EXTRACTED RECORDS
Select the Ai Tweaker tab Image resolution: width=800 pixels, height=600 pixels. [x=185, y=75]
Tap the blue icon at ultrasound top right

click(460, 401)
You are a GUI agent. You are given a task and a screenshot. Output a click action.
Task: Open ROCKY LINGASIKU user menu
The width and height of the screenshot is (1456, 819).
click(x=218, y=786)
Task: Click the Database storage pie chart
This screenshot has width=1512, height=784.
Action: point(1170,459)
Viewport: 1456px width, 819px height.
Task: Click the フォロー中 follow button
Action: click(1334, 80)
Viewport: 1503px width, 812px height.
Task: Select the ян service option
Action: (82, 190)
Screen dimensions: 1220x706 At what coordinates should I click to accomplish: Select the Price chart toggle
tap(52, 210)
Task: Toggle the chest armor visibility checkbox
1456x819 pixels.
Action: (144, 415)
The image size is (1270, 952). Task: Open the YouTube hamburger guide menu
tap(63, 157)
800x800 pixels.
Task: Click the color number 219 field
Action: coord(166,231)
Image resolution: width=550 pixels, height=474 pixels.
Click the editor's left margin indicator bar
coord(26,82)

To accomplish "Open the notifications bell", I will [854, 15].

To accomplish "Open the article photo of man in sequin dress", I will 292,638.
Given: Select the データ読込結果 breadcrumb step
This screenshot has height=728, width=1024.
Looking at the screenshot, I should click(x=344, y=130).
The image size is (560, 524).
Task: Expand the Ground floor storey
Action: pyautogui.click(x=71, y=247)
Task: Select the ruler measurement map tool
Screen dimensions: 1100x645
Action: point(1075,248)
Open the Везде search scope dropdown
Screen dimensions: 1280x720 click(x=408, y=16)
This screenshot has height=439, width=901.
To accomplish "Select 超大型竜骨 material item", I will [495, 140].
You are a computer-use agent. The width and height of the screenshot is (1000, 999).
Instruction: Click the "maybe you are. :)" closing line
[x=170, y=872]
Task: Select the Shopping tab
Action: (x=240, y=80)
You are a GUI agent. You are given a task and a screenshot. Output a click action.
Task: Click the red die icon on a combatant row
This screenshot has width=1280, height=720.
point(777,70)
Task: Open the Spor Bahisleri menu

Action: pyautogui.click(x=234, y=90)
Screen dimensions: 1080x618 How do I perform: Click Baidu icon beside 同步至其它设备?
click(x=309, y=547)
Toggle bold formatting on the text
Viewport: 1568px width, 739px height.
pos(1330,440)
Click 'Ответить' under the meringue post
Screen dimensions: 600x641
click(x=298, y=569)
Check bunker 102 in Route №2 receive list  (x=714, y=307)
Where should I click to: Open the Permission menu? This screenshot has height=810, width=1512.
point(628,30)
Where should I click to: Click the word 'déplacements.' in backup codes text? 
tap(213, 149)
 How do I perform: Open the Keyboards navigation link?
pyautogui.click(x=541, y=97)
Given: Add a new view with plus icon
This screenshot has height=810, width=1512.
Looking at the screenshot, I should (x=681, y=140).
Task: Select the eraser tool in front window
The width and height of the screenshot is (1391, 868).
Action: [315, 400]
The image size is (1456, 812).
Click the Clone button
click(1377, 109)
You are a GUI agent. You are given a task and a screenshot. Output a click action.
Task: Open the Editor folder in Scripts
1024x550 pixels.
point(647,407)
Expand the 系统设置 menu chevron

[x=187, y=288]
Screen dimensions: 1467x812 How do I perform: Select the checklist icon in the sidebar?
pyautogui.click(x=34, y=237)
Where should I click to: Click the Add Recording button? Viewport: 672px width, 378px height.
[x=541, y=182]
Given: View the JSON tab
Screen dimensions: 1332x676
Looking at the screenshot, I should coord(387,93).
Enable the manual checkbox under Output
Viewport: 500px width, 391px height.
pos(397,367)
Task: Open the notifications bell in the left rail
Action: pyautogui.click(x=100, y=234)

EXERCISE INSTRUCTIONS
Update the items above by replacing "GUI agent" with "screen agent" wherever it occurs, leaving everything else unchanged.

FULL RESPONSE
Select the Ai Tweaker tab Image resolution: width=800 pixels, height=600 pixels. [x=185, y=75]
Tap the blue icon at ultrasound top right

click(460, 401)
You are a screen agent. You are given a task and a screenshot. Output a click action.
Task: Open ROCKY LINGASIKU user menu
The width and height of the screenshot is (1456, 819).
click(x=218, y=786)
Task: Click the Database storage pie chart
This screenshot has width=1512, height=784.
Action: point(1170,459)
Viewport: 1456px width, 819px height.
Task: Click the フォロー中 follow button
Action: click(1334, 80)
Viewport: 1503px width, 812px height.
Task: Select the ян service option
Action: (82, 190)
Screen dimensions: 1220x706 At what coordinates should I click to accomplish: Select the Price chart toggle
tap(52, 210)
Task: Toggle the chest armor visibility checkbox
1456x819 pixels.
Action: (144, 415)
The image size is (1270, 952). Task: Open the YouTube hamburger guide menu
tap(63, 157)
800x800 pixels.
Task: Click the color number 219 field
Action: coord(166,231)
Image resolution: width=550 pixels, height=474 pixels.
Click the editor's left margin indicator bar
coord(26,82)

To accomplish "Open the notifications bell", I will [854, 15].

To accomplish "Open the article photo of man in sequin dress", I will 292,638.
Given: Select the データ読込結果 breadcrumb step
This screenshot has height=728, width=1024.
Looking at the screenshot, I should click(x=344, y=130).
The image size is (560, 524).
Task: Expand the Ground floor storey
Action: pyautogui.click(x=71, y=247)
Task: Select the ruler measurement map tool
Screen dimensions: 1100x645
Action: point(1075,248)
Open the Везде search scope dropdown
Screen dimensions: 1280x720 click(x=408, y=16)
This screenshot has height=439, width=901.
To accomplish "Select 超大型竜骨 material item", I will [495, 140].
You are a computer-use agent. The width and height of the screenshot is (1000, 999).
Instruction: Click the "maybe you are. :)" closing line
[x=170, y=872]
Task: Select the Shopping tab
Action: (x=240, y=80)
You are a screen agent. You are given a task and a screenshot. Output a click action.
Task: Click the red die icon on a combatant row
This screenshot has width=1280, height=720.
point(777,70)
Task: Open the Spor Bahisleri menu

Action: pyautogui.click(x=234, y=90)
Screen dimensions: 1080x618 How do I perform: Click Baidu icon beside 同步至其它设备?
click(x=309, y=547)
Toggle bold formatting on the text
Viewport: 1568px width, 739px height.
pos(1330,440)
Click 'Ответить' under the meringue post
Screen dimensions: 600x641
click(x=298, y=569)
Check bunker 102 in Route №2 receive list  (x=714, y=307)
Where should I click to: Open the Permission menu? This screenshot has height=810, width=1512.
point(628,30)
Where should I click to: Click the word 'déplacements.' in backup codes text? 
tap(213, 149)
 How do I perform: Open the Keyboards navigation link?
pyautogui.click(x=541, y=97)
Given: Add a new view with plus icon
This screenshot has height=810, width=1512.
Looking at the screenshot, I should (x=681, y=140).
Task: Select the eraser tool in front window
The width and height of the screenshot is (1391, 868).
Action: [315, 400]
The image size is (1456, 812).
Click the Clone button
click(1377, 109)
You are a screen agent. You are given a task and a screenshot. Output a click action.
Task: Open the Editor folder in Scripts
1024x550 pixels.
point(647,407)
Expand the 系统设置 menu chevron

[x=187, y=288]
Screen dimensions: 1467x812 How do I perform: Select the checklist icon in the sidebar?
pyautogui.click(x=34, y=237)
Where should I click to: Click the Add Recording button? Viewport: 672px width, 378px height.
[x=541, y=182]
Given: View the JSON tab
Screen dimensions: 1332x676
Looking at the screenshot, I should coord(387,93).
Enable the manual checkbox under Output
Viewport: 500px width, 391px height.
pos(397,367)
Task: Open the notifications bell in the left rail
Action: pyautogui.click(x=100, y=234)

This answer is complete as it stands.